Extracted information:
..........
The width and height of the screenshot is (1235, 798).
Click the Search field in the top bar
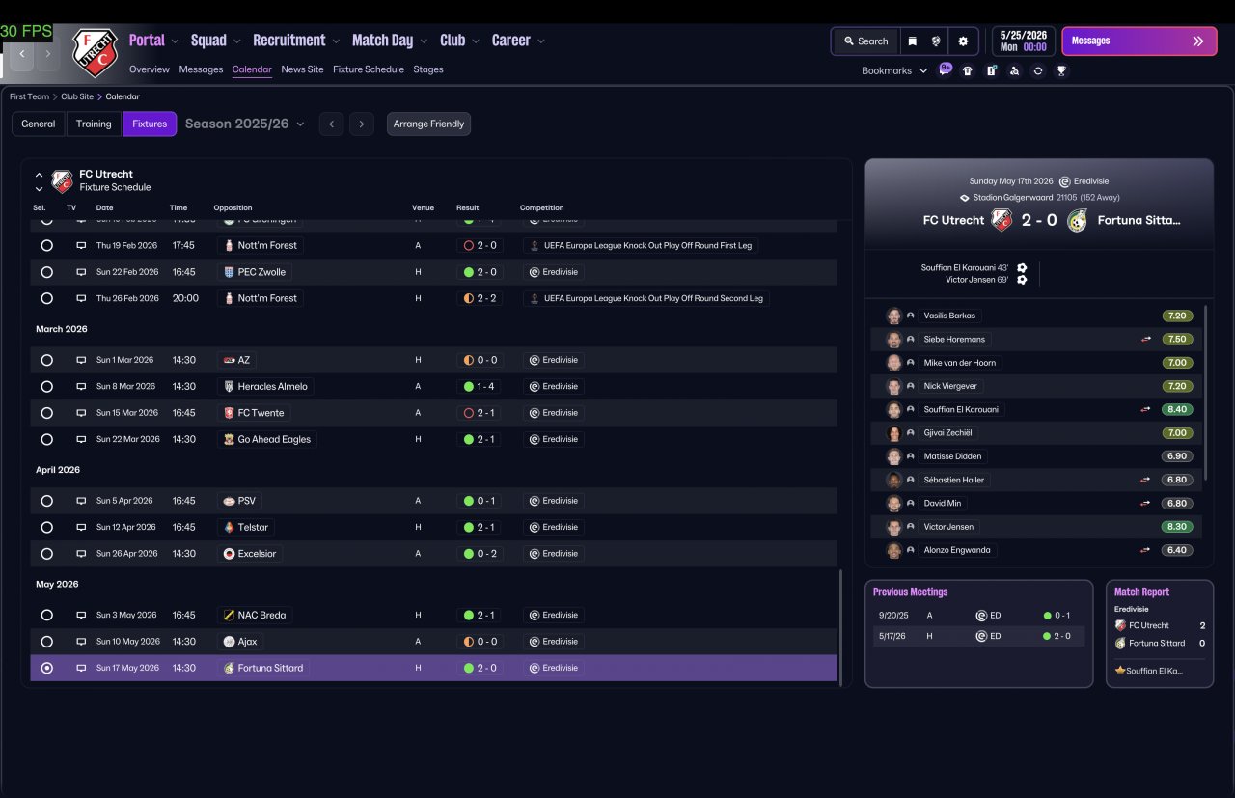[865, 41]
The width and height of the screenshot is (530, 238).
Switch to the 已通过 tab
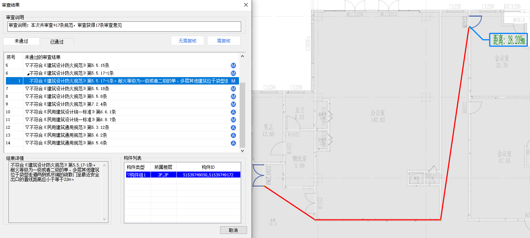click(x=57, y=42)
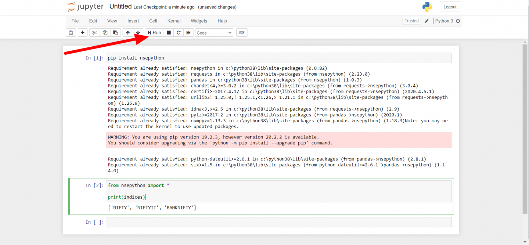Interrupt the kernel with the stop icon
Image resolution: width=529 pixels, height=245 pixels.
pos(169,32)
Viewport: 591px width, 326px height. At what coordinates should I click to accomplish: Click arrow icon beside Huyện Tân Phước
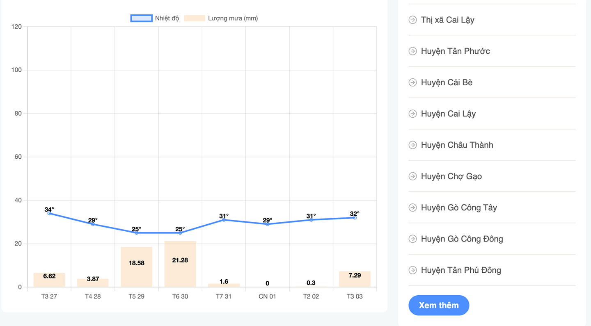click(412, 51)
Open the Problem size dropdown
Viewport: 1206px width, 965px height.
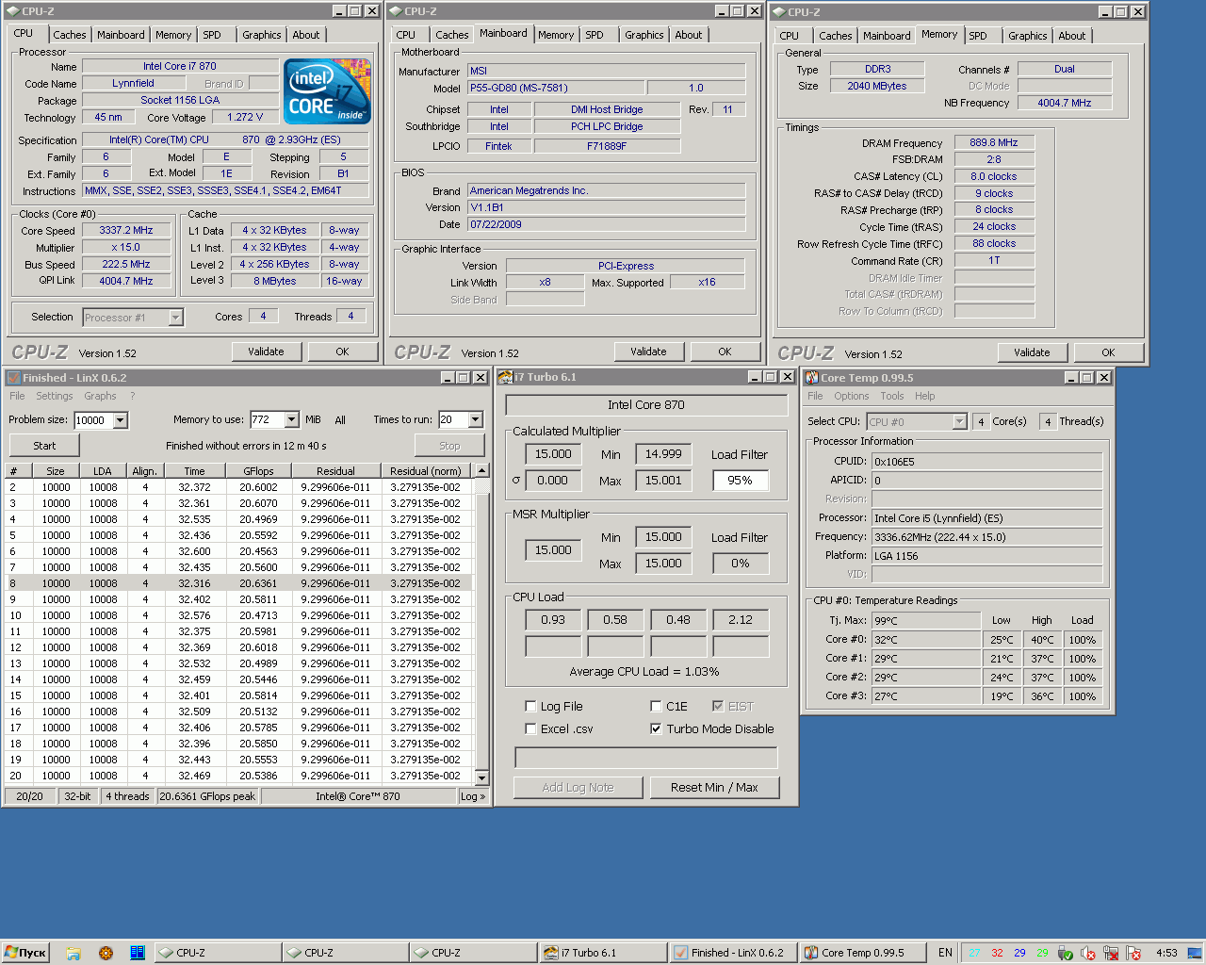coord(121,420)
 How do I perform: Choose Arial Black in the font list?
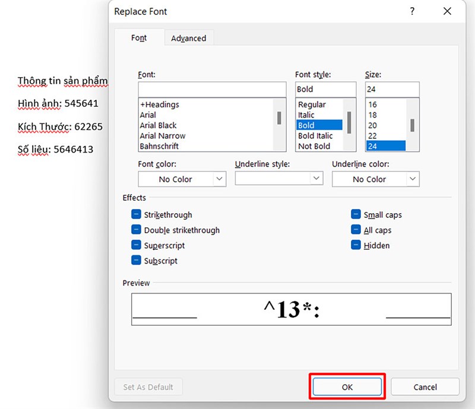coord(159,125)
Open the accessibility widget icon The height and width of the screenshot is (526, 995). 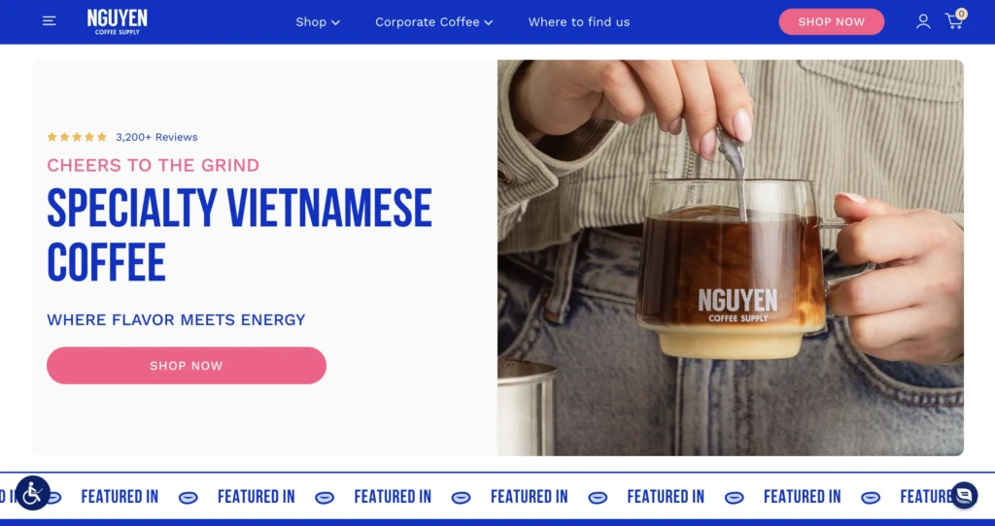tap(32, 493)
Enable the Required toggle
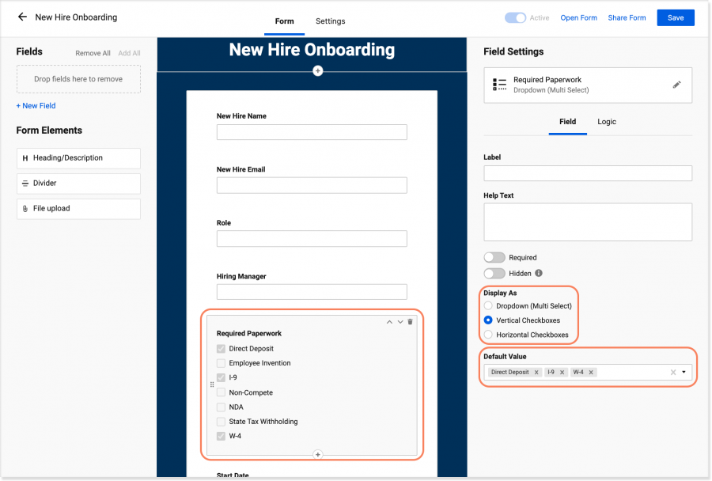This screenshot has width=712, height=481. [494, 257]
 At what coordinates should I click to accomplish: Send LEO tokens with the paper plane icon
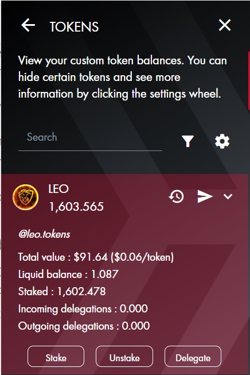click(x=205, y=196)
..........
Exercise description:
Starting at the line that holds "Enable the Required toggle", repeat every line through the end of the listing exactly as written, skipping any picture.

Final answer:
Enable the Required toggle
This screenshot has width=712, height=481. [494, 257]
 At what coordinates should I click to accomplish: Send LEO tokens with the paper plane icon
click(x=205, y=196)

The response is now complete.